— BEGIN Document passage —

I have a triangle in $3D$ space, with $2$ points defined (lets call them $A(x_1, y_1, z_1)$ and $B(x_2, y_2, z_2)$) and distances to the $3^{rd}$ point known (lets call it $C(x_3, y_3, z_3$)) as well as the $z_3$ known.
I need to make a universal formula to find $C$, given coordinates of $A$ and $B$ and the distances $AC$ and $BC$. I can calculate the coordinates for specific points, but I cant wrap my head around creating a universal formula for it.
Move all points by $-(x_1,y_1,z_1)$ and solve the system
$$\begin{cases}x^2+y^2=d_{13}^2-z_3^2 \\(x-x_2)^2+(y-y_2)^2=d_{23}^2-(z_3-z_2)^2.\end{cases}$$
By subtraction, the second equation becomes linear in $x,y$:
$$-2x_2x-2y_2y+x_2^2+y_2^2=d_{23}^2-(z_3-z_2)^2-d_{13}^2+z_3^2.$$
Now express $y$ in terms of $x$, plug in the first equation and solve the quadratic equation in $x$.

— END Document passage —

◆ Problem to solve
In the triangle-coordinates thread above, what does the second equation become after subtraction?

— BEGIN Supplied entries —

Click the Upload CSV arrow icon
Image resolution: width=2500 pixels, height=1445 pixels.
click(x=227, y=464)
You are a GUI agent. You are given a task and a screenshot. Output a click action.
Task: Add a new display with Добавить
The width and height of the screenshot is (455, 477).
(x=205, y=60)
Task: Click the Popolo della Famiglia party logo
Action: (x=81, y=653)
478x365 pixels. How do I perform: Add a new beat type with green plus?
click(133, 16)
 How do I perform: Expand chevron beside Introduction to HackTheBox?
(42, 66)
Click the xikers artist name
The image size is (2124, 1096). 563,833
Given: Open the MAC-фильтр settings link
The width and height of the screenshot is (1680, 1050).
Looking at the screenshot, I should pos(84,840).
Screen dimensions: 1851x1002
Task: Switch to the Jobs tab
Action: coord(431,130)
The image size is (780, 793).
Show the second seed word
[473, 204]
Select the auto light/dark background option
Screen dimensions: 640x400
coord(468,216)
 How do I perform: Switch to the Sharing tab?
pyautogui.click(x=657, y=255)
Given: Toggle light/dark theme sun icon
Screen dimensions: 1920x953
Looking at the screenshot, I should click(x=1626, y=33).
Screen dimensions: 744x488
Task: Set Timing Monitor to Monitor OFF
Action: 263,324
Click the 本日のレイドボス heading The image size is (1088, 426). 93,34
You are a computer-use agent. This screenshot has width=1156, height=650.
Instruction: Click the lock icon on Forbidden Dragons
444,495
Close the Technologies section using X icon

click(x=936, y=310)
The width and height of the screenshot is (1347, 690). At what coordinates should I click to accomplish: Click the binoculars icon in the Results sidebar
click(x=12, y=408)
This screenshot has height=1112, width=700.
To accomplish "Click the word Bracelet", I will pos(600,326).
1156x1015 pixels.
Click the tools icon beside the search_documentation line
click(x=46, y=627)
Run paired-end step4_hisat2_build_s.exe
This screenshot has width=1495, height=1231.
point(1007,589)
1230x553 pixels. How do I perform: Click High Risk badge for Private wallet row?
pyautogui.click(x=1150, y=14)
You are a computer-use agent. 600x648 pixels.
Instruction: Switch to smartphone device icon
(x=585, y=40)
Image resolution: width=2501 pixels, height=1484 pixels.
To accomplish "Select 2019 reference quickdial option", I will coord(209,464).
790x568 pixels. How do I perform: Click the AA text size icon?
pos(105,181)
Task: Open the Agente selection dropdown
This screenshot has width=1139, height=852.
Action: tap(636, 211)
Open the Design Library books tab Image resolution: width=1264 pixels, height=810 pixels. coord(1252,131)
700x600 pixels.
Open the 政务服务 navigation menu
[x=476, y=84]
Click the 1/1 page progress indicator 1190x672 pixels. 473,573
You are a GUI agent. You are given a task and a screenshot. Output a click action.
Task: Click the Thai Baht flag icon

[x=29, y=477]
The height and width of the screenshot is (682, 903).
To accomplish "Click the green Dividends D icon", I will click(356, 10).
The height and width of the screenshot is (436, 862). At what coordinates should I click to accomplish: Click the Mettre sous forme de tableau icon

— END Supplied entries —

◆ Task answer
It becomes linear in x and y.